Shaking his head, Michael replied, “No, I was going to ask you the same thing.”
Dammit! Why is my brother never around when I need him?
“Any idea where he is?”
“He said he would meet me here, but I can't find him,” Michael said, looking into the crowd. Then he leaned in closer to Ciaran. “He's probably trying to send me a telepathic message right now, but you know, I just can't get the hang of that.” When Ciaran didn't laugh or make a snippy comment, Michael realized he was definitely not wearing a happy carnival face and out of all of them, he was the one most looking forward to the day's outing. “What's going on?”
“We have a problem.” Ciaran hesitated. He knew Ronan wouldn't want Michael to be involved, but he didn't have a choice, he couldn't waste any more time trying to find him. The second after Ciaran explained that Amir was waiting at Inishtrahull Island, the northernmost part of Ireland, where the sun would be the blackest during the eclipse, and with Saoirse as his hostage, Michael started to run out of the gym.
“Where are you going?” Ciaran asked.
Ciaran really could be so dimwitted at times. “To help Saoirse, where do you think?”
Michael really could be so ignorant at times. “Stop! There are things about her you don't understand.”
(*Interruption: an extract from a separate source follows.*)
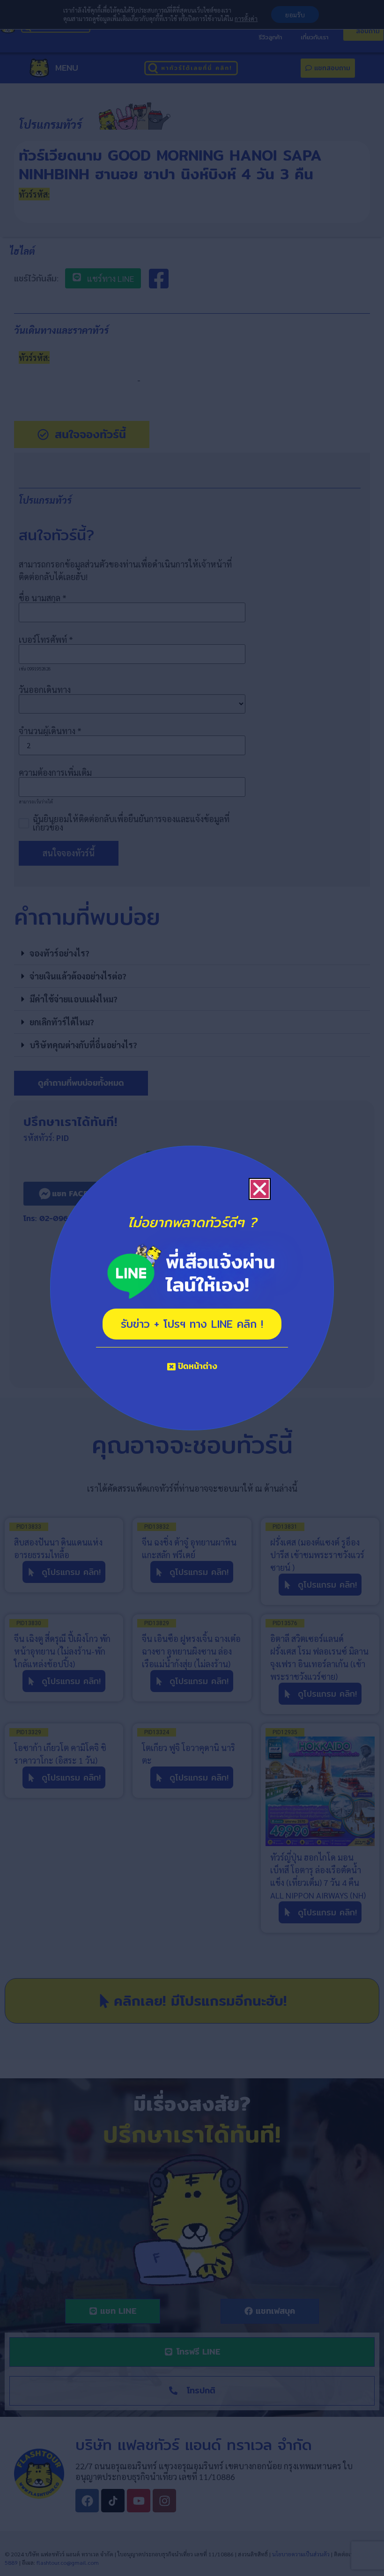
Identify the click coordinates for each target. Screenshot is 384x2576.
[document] (192, 1288)
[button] (260, 1189)
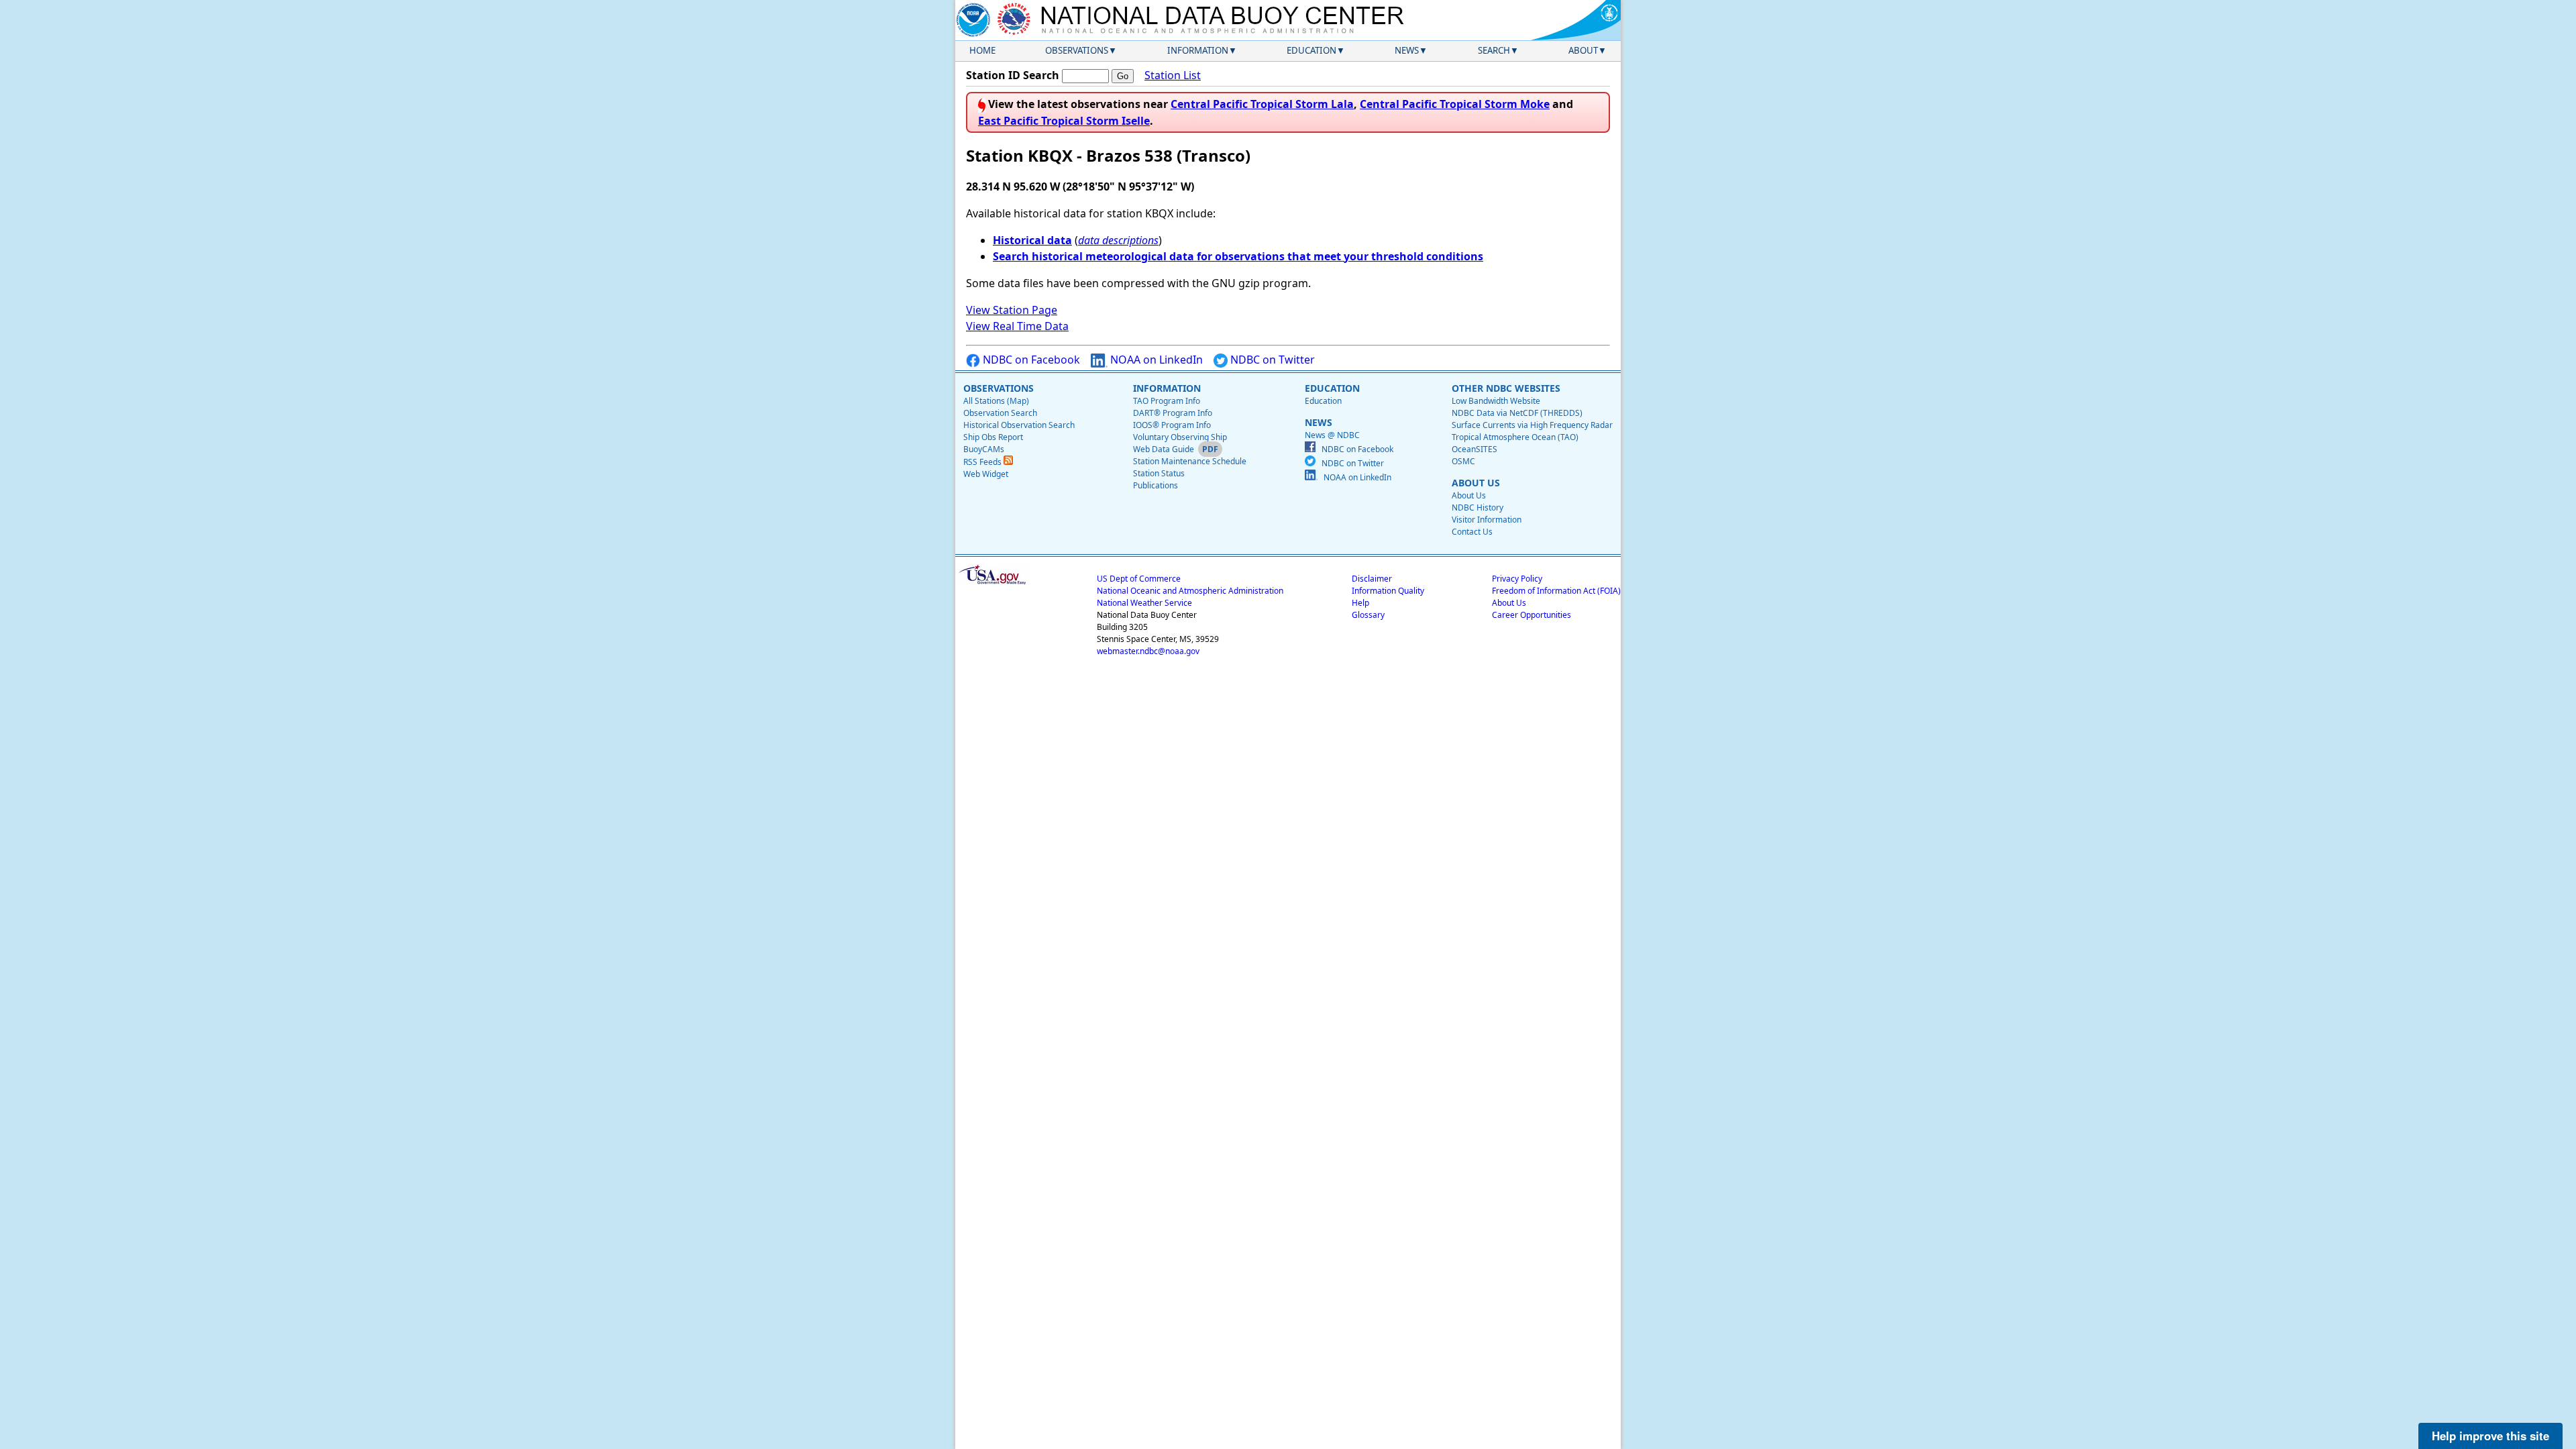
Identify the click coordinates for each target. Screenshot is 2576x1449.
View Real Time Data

Tossing the cotton candy into Ciaran's hands, Michael informed his friend that there were no more secrets between him and Ronan and raced off into the crowd. If only that were true. There was much more that Ciaran wanted to tell Michael, much more that he himself didn't understand, not that it was his place. Ronan should be the one to inform Michael of the riddles that confounded their family, but where the hell was he? For that matter, where was David or Nakano or even that French guy Nakano was going out with? As far as Ciaran could tell, there wasn't one vampire inside of St. Sebastian's and, at Double A, the odds of that happening were pretty slim.
What an idiot I've been. Ronan was right after all.